#### Information provided ####

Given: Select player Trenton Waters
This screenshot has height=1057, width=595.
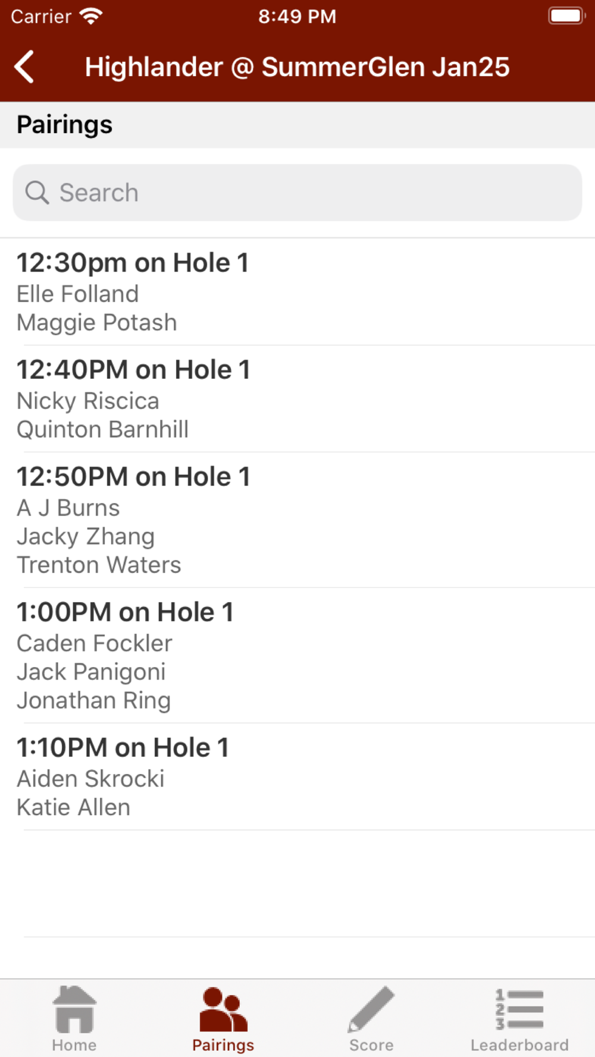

####
#### Information provided ####

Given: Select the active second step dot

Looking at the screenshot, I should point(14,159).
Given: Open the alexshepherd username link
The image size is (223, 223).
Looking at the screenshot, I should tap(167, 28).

####
#### Information provided ####

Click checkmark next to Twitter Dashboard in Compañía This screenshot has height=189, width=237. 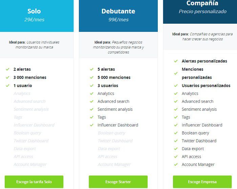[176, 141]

####

■ Assigned task
The lines above from the one containing "Given: Select player Trenton Waters" through the one containing "This screenshot has height=1057, width=595." are to be set down exactly, and no others.

■ Answer section
Given: Select player Trenton Waters
This screenshot has height=1057, width=595.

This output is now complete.